__Task directions__: Print the rows below verbatim, starting with the line containing "coordinates (630, 164)." and continuing through the end of the rows, both ends included.

__Task data__:

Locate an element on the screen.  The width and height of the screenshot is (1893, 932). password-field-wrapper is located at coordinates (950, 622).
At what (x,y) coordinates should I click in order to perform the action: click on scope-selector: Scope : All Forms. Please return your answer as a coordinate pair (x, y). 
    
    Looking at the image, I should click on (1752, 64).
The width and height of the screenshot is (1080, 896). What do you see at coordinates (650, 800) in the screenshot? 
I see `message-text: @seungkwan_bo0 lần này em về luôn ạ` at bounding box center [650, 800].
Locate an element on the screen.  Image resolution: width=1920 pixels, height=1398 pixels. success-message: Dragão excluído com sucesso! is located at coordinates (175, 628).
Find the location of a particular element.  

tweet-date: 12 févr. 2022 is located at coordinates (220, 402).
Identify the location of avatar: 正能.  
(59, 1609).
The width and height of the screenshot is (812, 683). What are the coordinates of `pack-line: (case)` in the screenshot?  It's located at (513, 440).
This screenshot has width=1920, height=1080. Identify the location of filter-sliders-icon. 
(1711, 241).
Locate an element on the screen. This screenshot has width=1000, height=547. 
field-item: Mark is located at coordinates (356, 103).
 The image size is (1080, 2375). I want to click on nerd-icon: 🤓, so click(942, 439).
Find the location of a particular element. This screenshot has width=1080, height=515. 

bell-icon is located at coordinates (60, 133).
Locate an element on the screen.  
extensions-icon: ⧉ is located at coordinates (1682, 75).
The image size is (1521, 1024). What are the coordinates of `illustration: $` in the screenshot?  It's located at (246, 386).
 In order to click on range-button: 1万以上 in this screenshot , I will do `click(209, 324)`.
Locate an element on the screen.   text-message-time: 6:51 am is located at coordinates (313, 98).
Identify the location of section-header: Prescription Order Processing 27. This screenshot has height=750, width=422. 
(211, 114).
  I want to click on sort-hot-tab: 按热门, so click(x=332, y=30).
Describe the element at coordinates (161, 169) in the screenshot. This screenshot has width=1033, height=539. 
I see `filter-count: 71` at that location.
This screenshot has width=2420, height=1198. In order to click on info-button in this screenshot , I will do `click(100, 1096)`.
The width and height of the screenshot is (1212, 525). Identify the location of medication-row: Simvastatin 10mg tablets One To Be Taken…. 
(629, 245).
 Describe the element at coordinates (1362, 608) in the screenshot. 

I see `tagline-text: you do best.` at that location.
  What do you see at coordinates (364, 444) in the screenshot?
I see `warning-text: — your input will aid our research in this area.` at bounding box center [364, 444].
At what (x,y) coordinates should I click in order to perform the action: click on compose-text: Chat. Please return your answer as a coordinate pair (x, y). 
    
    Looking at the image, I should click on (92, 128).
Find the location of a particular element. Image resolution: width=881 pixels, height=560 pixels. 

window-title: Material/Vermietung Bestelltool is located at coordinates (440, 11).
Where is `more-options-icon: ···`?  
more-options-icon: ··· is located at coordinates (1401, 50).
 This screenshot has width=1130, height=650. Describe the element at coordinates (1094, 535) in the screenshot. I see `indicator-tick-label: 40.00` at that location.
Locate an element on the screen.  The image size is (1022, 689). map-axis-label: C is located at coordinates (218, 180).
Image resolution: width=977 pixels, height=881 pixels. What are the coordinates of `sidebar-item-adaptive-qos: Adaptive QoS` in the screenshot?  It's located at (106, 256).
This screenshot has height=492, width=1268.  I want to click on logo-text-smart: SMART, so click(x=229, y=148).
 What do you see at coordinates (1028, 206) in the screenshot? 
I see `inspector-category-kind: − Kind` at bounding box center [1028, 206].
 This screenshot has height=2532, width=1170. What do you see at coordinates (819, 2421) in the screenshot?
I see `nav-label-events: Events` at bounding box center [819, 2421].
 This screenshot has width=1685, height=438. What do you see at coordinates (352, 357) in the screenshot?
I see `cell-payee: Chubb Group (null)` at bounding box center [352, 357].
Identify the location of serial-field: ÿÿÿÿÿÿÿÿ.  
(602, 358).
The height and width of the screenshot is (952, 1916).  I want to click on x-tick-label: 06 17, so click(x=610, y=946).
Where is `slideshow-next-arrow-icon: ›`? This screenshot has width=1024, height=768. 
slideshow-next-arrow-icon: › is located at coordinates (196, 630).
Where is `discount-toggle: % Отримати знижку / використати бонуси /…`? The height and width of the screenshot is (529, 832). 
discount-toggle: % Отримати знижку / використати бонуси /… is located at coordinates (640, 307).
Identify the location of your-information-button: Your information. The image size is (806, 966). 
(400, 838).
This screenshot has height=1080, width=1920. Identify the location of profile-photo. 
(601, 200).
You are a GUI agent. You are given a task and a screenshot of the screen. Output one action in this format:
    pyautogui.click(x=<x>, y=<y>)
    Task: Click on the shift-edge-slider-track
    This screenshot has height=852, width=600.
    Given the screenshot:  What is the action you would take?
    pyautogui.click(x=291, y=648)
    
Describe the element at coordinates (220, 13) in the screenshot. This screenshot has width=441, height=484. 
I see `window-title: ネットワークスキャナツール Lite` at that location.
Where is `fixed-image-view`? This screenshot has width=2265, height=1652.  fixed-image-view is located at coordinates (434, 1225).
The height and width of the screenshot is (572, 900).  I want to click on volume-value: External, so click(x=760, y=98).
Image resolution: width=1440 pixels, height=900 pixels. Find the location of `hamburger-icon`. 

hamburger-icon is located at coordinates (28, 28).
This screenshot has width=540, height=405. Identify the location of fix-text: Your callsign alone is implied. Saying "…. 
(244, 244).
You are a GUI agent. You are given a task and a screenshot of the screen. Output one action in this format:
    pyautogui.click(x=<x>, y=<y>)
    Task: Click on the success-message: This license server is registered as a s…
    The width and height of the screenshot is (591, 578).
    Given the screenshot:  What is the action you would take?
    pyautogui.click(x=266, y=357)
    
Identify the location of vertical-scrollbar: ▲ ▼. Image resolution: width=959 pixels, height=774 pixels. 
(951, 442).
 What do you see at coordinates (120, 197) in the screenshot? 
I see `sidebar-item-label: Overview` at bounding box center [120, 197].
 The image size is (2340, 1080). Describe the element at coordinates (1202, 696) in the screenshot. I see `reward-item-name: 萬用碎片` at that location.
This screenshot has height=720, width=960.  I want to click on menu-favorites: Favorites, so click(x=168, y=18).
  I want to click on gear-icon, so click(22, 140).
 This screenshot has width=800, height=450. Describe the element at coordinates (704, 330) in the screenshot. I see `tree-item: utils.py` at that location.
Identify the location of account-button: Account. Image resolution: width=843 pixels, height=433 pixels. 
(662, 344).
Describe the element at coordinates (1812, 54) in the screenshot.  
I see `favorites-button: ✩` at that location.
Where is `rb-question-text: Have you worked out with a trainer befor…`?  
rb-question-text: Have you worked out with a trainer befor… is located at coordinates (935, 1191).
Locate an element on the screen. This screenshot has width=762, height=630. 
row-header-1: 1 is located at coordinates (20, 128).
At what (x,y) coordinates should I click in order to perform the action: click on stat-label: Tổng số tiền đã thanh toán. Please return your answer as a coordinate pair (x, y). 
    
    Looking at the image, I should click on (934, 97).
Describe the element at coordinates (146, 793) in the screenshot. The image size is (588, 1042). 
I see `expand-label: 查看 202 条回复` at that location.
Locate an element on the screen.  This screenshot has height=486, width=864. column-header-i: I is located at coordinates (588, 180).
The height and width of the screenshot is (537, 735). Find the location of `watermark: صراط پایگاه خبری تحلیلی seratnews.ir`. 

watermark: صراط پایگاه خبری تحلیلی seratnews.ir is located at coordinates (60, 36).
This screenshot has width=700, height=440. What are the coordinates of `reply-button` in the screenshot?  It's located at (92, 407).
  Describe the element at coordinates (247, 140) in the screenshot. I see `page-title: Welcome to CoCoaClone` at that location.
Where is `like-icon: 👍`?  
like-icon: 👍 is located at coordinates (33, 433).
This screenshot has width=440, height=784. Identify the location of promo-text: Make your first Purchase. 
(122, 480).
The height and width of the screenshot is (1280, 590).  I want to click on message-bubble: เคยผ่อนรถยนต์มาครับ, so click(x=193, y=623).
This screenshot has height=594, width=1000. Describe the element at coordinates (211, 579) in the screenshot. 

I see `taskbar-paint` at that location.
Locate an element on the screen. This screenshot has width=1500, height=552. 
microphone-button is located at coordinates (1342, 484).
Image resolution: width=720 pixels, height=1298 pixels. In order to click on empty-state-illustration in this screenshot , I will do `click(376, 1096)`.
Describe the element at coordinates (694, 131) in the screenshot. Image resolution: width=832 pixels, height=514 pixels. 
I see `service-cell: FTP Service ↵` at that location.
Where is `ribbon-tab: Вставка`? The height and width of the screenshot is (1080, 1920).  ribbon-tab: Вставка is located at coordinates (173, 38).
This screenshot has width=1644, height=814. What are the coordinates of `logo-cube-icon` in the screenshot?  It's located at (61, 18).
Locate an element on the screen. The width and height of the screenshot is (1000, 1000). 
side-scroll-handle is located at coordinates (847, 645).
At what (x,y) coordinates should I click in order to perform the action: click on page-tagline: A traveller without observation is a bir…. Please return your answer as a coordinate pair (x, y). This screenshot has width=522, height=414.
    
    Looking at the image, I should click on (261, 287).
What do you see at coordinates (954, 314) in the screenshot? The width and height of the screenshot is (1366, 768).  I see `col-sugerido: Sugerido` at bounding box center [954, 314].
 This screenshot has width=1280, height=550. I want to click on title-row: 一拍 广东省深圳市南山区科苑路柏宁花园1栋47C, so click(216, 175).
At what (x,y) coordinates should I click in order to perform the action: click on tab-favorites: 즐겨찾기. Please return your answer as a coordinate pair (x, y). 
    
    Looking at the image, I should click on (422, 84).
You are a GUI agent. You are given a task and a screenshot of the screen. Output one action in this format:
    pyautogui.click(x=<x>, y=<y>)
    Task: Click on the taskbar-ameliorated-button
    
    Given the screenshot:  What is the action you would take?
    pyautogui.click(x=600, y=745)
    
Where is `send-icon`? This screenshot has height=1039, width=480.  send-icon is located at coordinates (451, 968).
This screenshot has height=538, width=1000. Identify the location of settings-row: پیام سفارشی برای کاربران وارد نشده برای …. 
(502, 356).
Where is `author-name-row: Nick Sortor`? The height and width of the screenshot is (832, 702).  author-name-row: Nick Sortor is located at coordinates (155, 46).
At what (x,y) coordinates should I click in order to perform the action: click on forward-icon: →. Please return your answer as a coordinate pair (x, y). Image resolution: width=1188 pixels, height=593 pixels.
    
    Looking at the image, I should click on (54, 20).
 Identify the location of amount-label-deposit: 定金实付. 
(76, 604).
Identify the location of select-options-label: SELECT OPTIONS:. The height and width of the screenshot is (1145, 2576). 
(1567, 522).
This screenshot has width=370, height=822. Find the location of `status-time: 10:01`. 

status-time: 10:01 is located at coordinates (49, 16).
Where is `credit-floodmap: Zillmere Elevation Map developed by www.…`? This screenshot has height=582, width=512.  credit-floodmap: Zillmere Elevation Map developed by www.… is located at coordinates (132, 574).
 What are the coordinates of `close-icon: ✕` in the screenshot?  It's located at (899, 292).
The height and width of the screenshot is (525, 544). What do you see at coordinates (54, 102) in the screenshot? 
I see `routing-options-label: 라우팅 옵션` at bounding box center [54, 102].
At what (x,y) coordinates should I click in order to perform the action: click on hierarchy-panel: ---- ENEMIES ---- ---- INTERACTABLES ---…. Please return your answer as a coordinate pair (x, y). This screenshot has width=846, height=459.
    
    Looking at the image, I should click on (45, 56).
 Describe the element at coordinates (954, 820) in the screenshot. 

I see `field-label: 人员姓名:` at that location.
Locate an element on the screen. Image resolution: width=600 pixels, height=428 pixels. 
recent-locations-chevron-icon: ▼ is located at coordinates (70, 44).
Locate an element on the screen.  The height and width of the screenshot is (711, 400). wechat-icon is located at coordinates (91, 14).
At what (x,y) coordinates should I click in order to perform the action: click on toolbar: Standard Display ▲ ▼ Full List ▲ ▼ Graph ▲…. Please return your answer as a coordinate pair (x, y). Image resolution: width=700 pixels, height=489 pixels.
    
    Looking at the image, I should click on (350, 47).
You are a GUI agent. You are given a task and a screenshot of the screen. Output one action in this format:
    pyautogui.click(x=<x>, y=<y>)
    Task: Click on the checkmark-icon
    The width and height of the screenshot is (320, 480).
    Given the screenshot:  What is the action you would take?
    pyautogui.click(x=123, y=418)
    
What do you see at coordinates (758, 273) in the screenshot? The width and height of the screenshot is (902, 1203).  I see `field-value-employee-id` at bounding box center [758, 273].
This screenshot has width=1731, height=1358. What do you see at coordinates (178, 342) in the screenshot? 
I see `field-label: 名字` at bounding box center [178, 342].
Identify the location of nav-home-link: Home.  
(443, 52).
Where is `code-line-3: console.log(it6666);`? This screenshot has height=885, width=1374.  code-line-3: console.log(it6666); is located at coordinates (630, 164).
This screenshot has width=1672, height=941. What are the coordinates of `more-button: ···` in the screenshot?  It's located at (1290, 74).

__Answer space__:
Where is `code-line-3: console.log(it6666);`? This screenshot has height=885, width=1374.  code-line-3: console.log(it6666); is located at coordinates (630, 164).
This screenshot has width=1672, height=941. What are the coordinates of `more-button: ···` in the screenshot?  It's located at (1290, 74).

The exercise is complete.